#### DATASET RECORDS

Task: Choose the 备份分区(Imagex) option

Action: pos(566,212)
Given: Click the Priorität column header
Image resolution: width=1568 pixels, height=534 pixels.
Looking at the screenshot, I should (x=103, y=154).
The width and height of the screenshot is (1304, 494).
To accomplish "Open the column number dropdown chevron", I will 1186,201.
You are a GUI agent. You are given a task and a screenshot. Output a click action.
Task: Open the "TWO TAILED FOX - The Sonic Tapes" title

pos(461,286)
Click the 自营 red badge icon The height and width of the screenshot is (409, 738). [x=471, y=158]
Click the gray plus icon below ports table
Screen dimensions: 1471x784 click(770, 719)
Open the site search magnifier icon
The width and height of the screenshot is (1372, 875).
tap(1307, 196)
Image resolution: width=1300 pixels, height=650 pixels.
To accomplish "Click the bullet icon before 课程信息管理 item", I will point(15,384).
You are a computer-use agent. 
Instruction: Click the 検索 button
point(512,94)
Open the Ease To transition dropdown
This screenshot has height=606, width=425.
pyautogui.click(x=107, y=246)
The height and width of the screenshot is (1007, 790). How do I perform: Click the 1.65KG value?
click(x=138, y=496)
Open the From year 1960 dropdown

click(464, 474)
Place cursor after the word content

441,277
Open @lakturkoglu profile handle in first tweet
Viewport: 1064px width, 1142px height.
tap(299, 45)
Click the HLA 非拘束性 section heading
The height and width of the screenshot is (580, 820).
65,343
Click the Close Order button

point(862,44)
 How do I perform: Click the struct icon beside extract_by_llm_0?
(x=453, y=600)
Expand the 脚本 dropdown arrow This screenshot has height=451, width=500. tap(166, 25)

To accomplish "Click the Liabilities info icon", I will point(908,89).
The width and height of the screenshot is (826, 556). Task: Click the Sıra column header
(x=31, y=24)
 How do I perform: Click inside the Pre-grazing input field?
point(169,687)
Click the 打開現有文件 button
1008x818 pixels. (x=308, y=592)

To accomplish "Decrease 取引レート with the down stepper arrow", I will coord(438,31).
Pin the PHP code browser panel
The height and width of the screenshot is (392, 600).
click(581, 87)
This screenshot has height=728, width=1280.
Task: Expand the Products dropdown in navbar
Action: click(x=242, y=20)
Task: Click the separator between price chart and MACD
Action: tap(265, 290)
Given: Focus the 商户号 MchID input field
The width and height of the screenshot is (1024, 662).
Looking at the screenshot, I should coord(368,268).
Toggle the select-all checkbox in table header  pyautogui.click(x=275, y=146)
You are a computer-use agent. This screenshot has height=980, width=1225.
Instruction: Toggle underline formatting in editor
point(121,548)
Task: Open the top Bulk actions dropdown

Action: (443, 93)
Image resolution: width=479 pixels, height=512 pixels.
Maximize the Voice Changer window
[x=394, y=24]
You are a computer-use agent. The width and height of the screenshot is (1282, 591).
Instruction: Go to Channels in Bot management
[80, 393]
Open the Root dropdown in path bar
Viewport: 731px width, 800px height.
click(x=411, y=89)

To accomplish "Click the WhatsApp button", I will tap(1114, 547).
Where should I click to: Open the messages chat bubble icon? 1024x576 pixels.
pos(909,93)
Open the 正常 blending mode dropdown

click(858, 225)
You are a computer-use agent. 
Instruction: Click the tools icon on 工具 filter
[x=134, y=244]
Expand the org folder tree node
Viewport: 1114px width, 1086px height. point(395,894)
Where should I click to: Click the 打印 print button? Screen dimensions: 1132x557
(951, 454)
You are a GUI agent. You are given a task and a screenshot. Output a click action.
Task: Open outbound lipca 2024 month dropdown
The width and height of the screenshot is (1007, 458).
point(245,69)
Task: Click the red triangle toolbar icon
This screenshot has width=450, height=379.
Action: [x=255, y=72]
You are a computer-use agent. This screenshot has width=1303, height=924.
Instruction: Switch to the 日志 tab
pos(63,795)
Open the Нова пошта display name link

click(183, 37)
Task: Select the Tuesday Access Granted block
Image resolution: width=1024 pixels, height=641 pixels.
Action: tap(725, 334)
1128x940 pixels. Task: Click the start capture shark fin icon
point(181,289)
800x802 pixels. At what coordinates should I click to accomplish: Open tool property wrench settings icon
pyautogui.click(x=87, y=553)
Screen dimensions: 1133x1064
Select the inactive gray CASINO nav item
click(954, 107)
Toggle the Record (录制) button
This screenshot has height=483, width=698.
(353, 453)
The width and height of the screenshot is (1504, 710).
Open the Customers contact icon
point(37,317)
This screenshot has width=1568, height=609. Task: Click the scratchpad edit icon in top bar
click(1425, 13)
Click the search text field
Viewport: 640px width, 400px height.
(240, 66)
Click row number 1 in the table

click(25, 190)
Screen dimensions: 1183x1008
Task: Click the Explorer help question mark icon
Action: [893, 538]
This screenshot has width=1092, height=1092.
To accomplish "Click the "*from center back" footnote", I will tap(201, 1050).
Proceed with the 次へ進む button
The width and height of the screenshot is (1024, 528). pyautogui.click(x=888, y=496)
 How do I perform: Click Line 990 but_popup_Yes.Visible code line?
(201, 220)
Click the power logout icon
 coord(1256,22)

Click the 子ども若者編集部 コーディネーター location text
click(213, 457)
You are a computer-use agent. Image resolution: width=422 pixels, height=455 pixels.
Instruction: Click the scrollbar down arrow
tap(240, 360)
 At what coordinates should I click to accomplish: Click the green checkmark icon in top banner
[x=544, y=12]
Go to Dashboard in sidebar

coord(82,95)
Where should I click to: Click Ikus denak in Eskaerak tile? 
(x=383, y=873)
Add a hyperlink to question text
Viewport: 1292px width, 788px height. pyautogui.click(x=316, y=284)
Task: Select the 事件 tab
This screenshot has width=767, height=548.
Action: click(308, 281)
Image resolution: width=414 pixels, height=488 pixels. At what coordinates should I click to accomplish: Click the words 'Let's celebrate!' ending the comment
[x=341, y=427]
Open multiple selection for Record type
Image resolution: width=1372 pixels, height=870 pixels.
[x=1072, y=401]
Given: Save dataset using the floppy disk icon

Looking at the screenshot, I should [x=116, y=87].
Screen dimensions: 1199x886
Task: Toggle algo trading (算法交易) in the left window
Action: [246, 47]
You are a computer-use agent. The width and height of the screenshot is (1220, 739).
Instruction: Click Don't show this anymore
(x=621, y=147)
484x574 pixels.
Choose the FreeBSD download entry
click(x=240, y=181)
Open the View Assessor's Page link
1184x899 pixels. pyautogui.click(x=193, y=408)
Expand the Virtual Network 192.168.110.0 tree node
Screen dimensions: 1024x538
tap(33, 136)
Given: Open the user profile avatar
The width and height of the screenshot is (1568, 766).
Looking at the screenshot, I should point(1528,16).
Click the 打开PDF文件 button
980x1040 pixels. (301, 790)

########

TASK STATEMENT:
Would you write down every record again, exactly?

OUTPUT OF THE TASK:
Task: Choose the 备份分区(Imagex) option

Action: pos(566,212)
Given: Click the Priorität column header
Image resolution: width=1568 pixels, height=534 pixels.
Looking at the screenshot, I should (x=103, y=154).
The width and height of the screenshot is (1304, 494).
To accomplish "Open the column number dropdown chevron", I will 1186,201.
You are a GUI agent. You are given a task and a screenshot. Output a click action.
Task: Open the "TWO TAILED FOX - The Sonic Tapes" title

pos(461,286)
Click the 自营 red badge icon The height and width of the screenshot is (409, 738). [x=471, y=158]
Click the gray plus icon below ports table
Screen dimensions: 1471x784 click(770, 719)
Open the site search magnifier icon
The width and height of the screenshot is (1372, 875).
tap(1307, 196)
Image resolution: width=1300 pixels, height=650 pixels.
To accomplish "Click the bullet icon before 课程信息管理 item", I will point(15,384).
You are a computer-use agent. 
Instruction: Click the 検索 button
point(512,94)
Open the Ease To transition dropdown
This screenshot has height=606, width=425.
pyautogui.click(x=107, y=246)
The height and width of the screenshot is (1007, 790). How do I perform: Click the 1.65KG value?
click(x=138, y=496)
Open the From year 1960 dropdown

click(464, 474)
Place cursor after the word content

441,277
Open @lakturkoglu profile handle in first tweet
Viewport: 1064px width, 1142px height.
tap(299, 45)
Click the HLA 非拘束性 section heading
The height and width of the screenshot is (580, 820).
65,343
Click the Close Order button

point(862,44)
 How do I perform: Click the struct icon beside extract_by_llm_0?
(x=453, y=600)
Expand the 脚本 dropdown arrow This screenshot has height=451, width=500. tap(166, 25)

To accomplish "Click the Liabilities info icon", I will point(908,89).
The width and height of the screenshot is (826, 556). Task: Click the Sıra column header
(x=31, y=24)
 How do I perform: Click inside the Pre-grazing input field?
point(169,687)
Click the 打開現有文件 button
1008x818 pixels. (x=308, y=592)

To accomplish "Decrease 取引レート with the down stepper arrow", I will coord(438,31).
Pin the PHP code browser panel
The height and width of the screenshot is (392, 600).
click(581, 87)
This screenshot has height=728, width=1280.
Task: Expand the Products dropdown in navbar
Action: click(x=242, y=20)
Task: Click the separator between price chart and MACD
Action: tap(265, 290)
Given: Focus the 商户号 MchID input field
The width and height of the screenshot is (1024, 662).
Looking at the screenshot, I should coord(368,268).
Toggle the select-all checkbox in table header  pyautogui.click(x=275, y=146)
You are a computer-use agent. This screenshot has height=980, width=1225.
Instruction: Toggle underline formatting in editor
point(121,548)
Task: Open the top Bulk actions dropdown

Action: (443, 93)
Image resolution: width=479 pixels, height=512 pixels.
Maximize the Voice Changer window
[x=394, y=24]
You are a computer-use agent. The width and height of the screenshot is (1282, 591).
Instruction: Go to Channels in Bot management
[80, 393]
Open the Root dropdown in path bar
Viewport: 731px width, 800px height.
click(x=411, y=89)

To accomplish "Click the WhatsApp button", I will tap(1114, 547).
Where should I click to: Open the messages chat bubble icon? 1024x576 pixels.
pos(909,93)
Open the 正常 blending mode dropdown

click(858, 225)
You are a computer-use agent. 
Instruction: Click the tools icon on 工具 filter
[x=134, y=244]
Expand the org folder tree node
Viewport: 1114px width, 1086px height. point(395,894)
Where should I click to: Click the 打印 print button? Screen dimensions: 1132x557
(951, 454)
You are a GUI agent. You are given a task and a screenshot. Output a click action.
Task: Open outbound lipca 2024 month dropdown
The width and height of the screenshot is (1007, 458).
point(245,69)
Task: Click the red triangle toolbar icon
This screenshot has width=450, height=379.
Action: [x=255, y=72]
You are a computer-use agent. This screenshot has width=1303, height=924.
Instruction: Switch to the 日志 tab
pos(63,795)
Open the Нова пошта display name link

click(183, 37)
Task: Select the Tuesday Access Granted block
Image resolution: width=1024 pixels, height=641 pixels.
Action: tap(725, 334)
1128x940 pixels. Task: Click the start capture shark fin icon
point(181,289)
800x802 pixels. At what coordinates should I click to accomplish: Open tool property wrench settings icon
pyautogui.click(x=87, y=553)
Screen dimensions: 1133x1064
Select the inactive gray CASINO nav item
click(954, 107)
Toggle the Record (录制) button
This screenshot has height=483, width=698.
(353, 453)
The width and height of the screenshot is (1504, 710).
Open the Customers contact icon
point(37,317)
This screenshot has width=1568, height=609. Task: Click the scratchpad edit icon in top bar
click(1425, 13)
Click the search text field
Viewport: 640px width, 400px height.
(240, 66)
Click row number 1 in the table

click(25, 190)
Screen dimensions: 1183x1008
Task: Click the Explorer help question mark icon
Action: [893, 538]
This screenshot has width=1092, height=1092.
To accomplish "Click the "*from center back" footnote", I will tap(201, 1050).
Proceed with the 次へ進む button
The width and height of the screenshot is (1024, 528). pyautogui.click(x=888, y=496)
 How do I perform: Click Line 990 but_popup_Yes.Visible code line?
(201, 220)
Click the power logout icon
 coord(1256,22)

Click the 子ども若者編集部 コーディネーター location text
click(213, 457)
You are a computer-use agent. Image resolution: width=422 pixels, height=455 pixels.
Instruction: Click the scrollbar down arrow
tap(240, 360)
 At what coordinates should I click to accomplish: Click the green checkmark icon in top banner
[x=544, y=12]
Go to Dashboard in sidebar

coord(82,95)
Where should I click to: Click Ikus denak in Eskaerak tile? 
(x=383, y=873)
Add a hyperlink to question text
Viewport: 1292px width, 788px height. pyautogui.click(x=316, y=284)
Task: Select the 事件 tab
This screenshot has width=767, height=548.
Action: click(308, 281)
Image resolution: width=414 pixels, height=488 pixels. At what coordinates should I click to accomplish: Click the words 'Let's celebrate!' ending the comment
[x=341, y=427]
Open multiple selection for Record type
Image resolution: width=1372 pixels, height=870 pixels.
[x=1072, y=401]
Given: Save dataset using the floppy disk icon

Looking at the screenshot, I should [x=116, y=87].
Screen dimensions: 1199x886
Task: Toggle algo trading (算法交易) in the left window
Action: [246, 47]
You are a computer-use agent. The width and height of the screenshot is (1220, 739).
Instruction: Click Don't show this anymore
(x=621, y=147)
484x574 pixels.
Choose the FreeBSD download entry
click(x=240, y=181)
Open the View Assessor's Page link
1184x899 pixels. pyautogui.click(x=193, y=408)
Expand the Virtual Network 192.168.110.0 tree node
Screen dimensions: 1024x538
tap(33, 136)
Given: Open the user profile avatar
The width and height of the screenshot is (1568, 766).
Looking at the screenshot, I should point(1528,16).
Click the 打开PDF文件 button
980x1040 pixels. (301, 790)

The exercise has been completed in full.